Таков был Амунов ответ, и жрецы бога Сопду воздели руки с длинными ногтями, чтобы измаильтяне поняли, сколь несправедливо такое решение. Почему же по сю сторону Иаба и первого порога? — спросили они насмешливо. Потому что Фивы находятся как раз по сю сторону? Вот какова щедрость этого бога! Если бы Сопд, их повелитель, владыка северного низовья, то есть исконной и настоящей египетской земли, заявил, что египтянами считаются все, кто пьет нильскую воду, то с его стороны это было бы, конечно, проявлением великодушия и щедрости. Но когда это заявляет Амун, бог, которого, мягко говоря, подозревают в нубийском происхождении и в том, что он когда-то был богом горемычного Куша, бог, добывший права исконного владыки народа самовольным отождествлением себя с Атумом-Ра, тогда подобная щедрость мало чего стоит и уж во всяком случае не имеет ничего общего с великодушием…

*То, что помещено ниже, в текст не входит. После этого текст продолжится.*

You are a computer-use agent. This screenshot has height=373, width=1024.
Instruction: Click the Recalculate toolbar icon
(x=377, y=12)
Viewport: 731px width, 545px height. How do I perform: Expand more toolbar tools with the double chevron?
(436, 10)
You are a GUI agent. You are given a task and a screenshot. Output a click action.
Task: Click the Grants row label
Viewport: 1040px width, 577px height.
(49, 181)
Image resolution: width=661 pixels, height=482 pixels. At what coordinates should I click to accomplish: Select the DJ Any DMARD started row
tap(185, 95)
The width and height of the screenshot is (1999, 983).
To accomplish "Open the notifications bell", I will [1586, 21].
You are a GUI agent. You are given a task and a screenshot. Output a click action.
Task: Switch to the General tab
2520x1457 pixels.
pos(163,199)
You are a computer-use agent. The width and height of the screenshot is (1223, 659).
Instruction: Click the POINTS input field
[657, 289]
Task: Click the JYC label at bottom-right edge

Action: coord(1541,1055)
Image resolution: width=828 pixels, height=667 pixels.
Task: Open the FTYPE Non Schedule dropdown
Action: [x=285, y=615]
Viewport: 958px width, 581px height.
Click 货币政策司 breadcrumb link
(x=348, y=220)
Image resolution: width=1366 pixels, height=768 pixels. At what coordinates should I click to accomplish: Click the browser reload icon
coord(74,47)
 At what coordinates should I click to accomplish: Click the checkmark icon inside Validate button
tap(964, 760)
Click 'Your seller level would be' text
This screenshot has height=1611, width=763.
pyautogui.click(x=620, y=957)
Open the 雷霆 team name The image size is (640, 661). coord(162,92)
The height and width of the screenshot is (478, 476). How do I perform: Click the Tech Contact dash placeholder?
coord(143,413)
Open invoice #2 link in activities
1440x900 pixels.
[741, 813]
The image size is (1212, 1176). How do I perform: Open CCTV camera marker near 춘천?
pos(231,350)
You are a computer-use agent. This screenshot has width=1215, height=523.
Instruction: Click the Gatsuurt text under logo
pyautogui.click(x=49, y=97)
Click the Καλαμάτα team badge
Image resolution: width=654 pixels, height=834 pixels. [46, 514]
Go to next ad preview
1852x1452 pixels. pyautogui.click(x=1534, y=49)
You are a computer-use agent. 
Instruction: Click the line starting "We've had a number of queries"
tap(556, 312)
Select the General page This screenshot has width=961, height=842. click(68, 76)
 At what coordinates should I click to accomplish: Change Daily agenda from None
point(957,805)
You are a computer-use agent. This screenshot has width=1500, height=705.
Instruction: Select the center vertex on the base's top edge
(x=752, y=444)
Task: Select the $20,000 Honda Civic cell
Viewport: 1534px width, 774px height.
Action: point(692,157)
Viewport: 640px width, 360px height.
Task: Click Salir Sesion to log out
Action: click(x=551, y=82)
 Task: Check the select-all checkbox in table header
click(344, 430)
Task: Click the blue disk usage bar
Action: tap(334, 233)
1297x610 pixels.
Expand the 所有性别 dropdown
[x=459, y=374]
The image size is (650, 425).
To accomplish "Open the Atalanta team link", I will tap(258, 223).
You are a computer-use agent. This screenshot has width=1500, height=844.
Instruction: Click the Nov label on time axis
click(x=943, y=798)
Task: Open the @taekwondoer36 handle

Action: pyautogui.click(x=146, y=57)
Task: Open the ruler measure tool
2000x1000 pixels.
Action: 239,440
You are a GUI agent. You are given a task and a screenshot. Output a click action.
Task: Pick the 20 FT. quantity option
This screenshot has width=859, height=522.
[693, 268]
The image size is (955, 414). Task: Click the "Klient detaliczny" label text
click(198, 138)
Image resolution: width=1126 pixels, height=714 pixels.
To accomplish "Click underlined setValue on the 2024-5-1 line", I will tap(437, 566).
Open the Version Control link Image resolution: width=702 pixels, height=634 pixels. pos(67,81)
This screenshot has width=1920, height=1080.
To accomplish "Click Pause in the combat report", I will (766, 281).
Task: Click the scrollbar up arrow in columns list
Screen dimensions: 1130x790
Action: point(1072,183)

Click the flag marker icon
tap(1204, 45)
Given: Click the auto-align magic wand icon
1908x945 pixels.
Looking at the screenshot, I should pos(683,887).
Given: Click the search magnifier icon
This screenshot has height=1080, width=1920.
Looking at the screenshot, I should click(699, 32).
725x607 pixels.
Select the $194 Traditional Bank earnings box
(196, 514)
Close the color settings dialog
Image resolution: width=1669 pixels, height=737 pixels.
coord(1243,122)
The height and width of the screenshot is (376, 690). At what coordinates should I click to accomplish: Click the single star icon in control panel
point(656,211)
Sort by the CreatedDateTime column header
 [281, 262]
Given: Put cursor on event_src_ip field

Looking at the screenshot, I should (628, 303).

Одним словом, ревнивая уязвленность пророков Сопда велениями времени и первенством Юга была очевидна; измаильтяне, и в первую очередь старик, отнеслись к их обиде почтительно и, как люди торговые, с ней согласились; они прибавили к своему приношению еще несколько хлебов и кувшинов пива и вообще оказывали оттесненному Сопду всяческое внимание, покуда не двинулись дальше, по направлению к Пер-Бастету, до которого было рукой подать.
Кошачий город
Здесь так резко пахло кошачьей травой, что непривычного чужестранца прямо-таки тошнило. Этот запах противен любому живому существу, кроме одного — священного животного Бастет, а именно — кошки, которая даже, как известно, очень любит его. Множество образцов этого животного, черных, белых и пестрых, содержалось в святилище Бастет, обширном ядре города, где они с обычным своим ленивым и бесшумным изяществом сновали среди молящихся по стенам и по дворам; и их ублажали этим мерзким растением. А поскольку в Пер-Бастете кошек чтили вообще везде, вообще в каждом доме, то запах валерьяны примешивался здесь поистине ко всему, приправляя кушанья и пропитывая одежду, отчего путников, побывавших в этом городе, узнавали даже в Оне и в Мемпи, где им со смехом и говорили: «Сразу видно, что вы из Пер-Бастета!»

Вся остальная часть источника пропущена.